▸ **About this exercise**
Reproduce every entry below exactly, minus the pictures.

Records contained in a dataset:
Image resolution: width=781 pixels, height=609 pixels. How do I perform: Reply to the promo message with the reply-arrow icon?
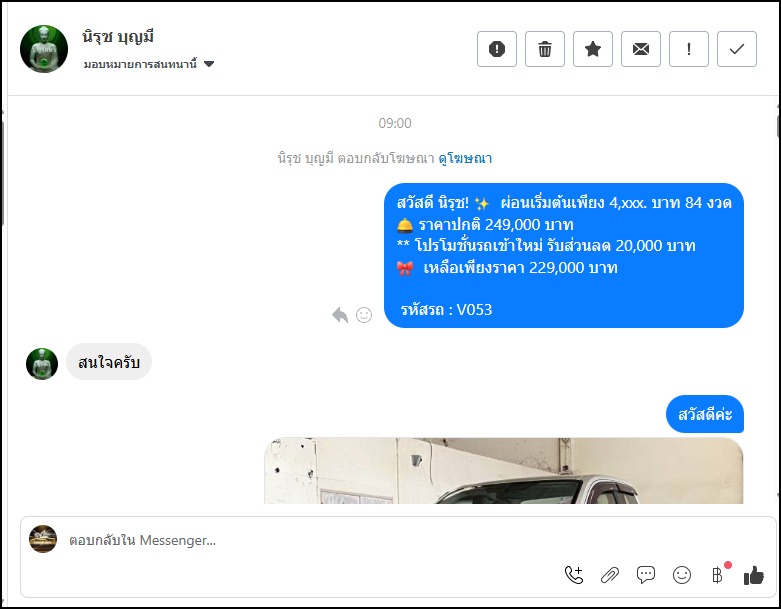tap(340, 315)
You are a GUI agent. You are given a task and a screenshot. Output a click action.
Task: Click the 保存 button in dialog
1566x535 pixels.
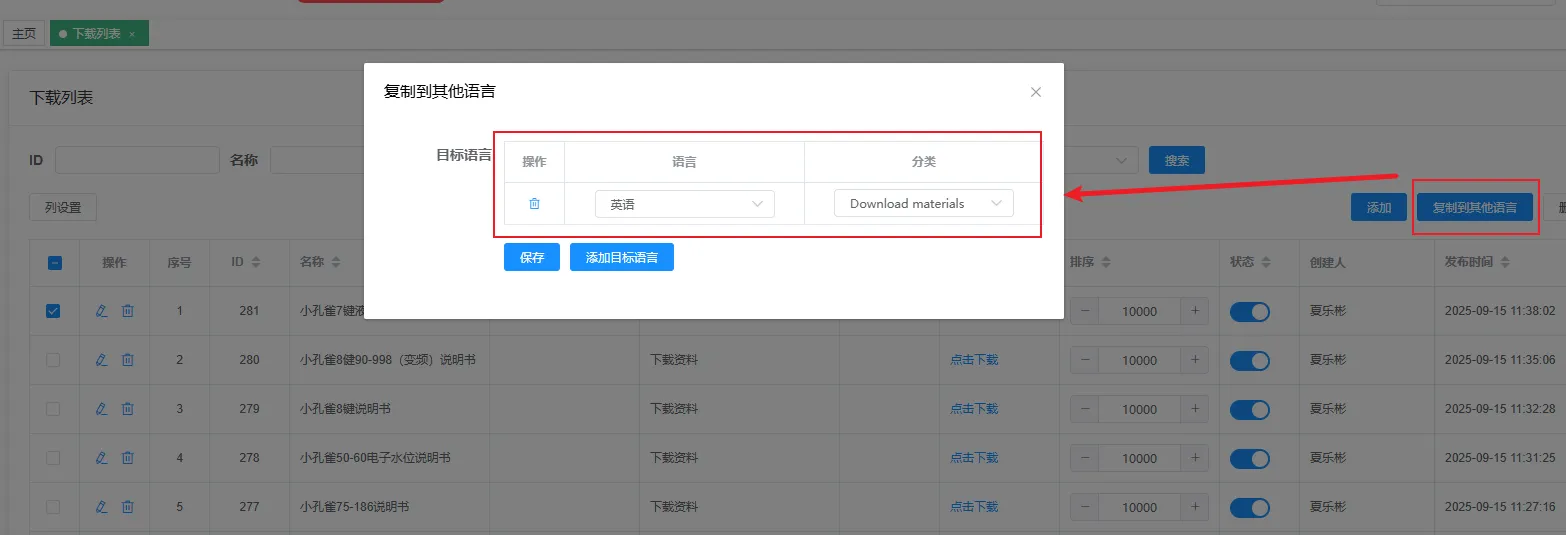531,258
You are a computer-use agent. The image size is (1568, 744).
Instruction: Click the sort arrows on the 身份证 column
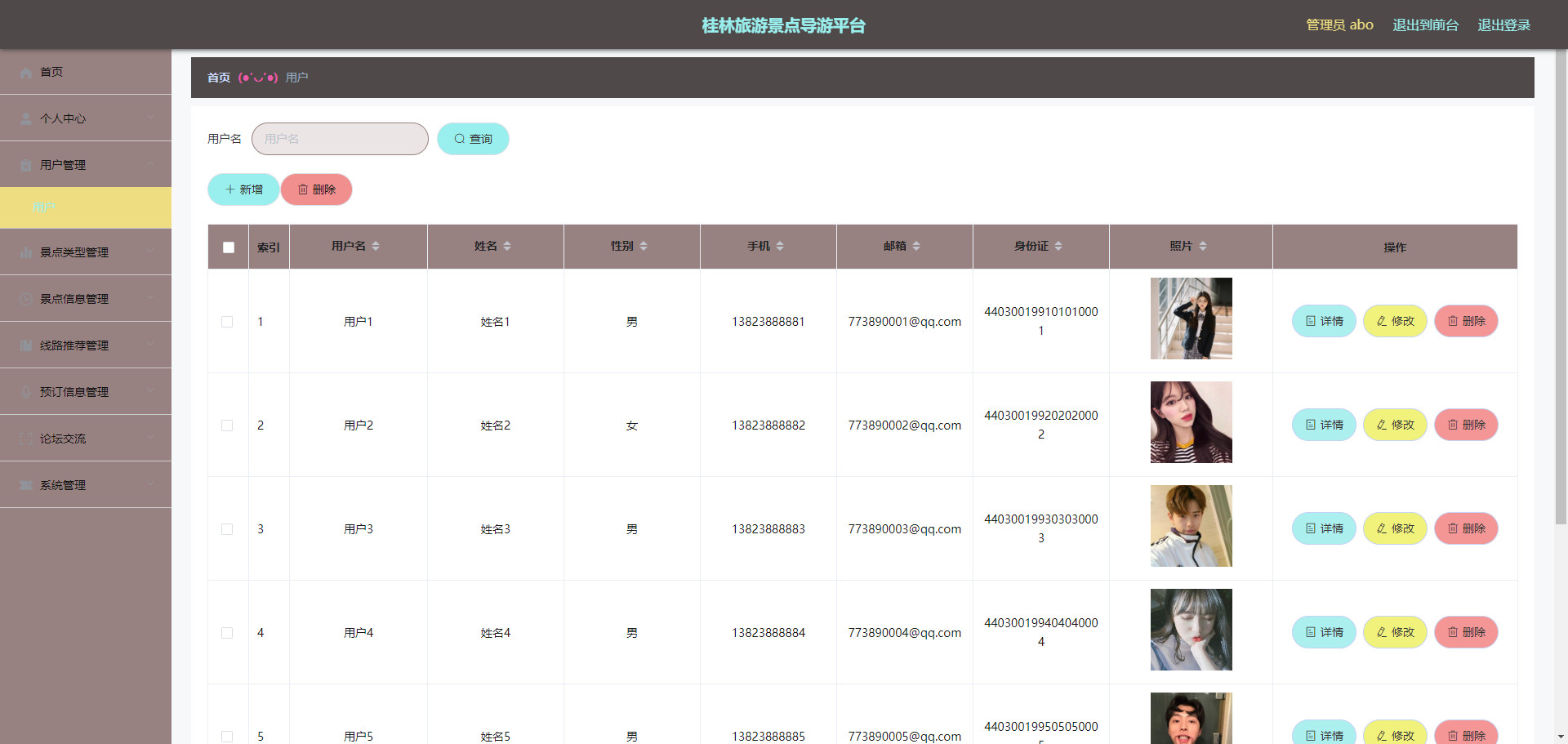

▸ **Task output**
Image resolution: width=781 pixels, height=609 pixels. How do I perform: Reply to the promo message with the reply-arrow icon?
tap(340, 315)
You are a GUI agent. You are given a task and a screenshot. Output a click action.
Task: Click the 保存 button in dialog
1566x535 pixels.
531,258
You are a computer-use agent. The image size is (1568, 744).
Instruction: Click the sort arrows on the 身份证 column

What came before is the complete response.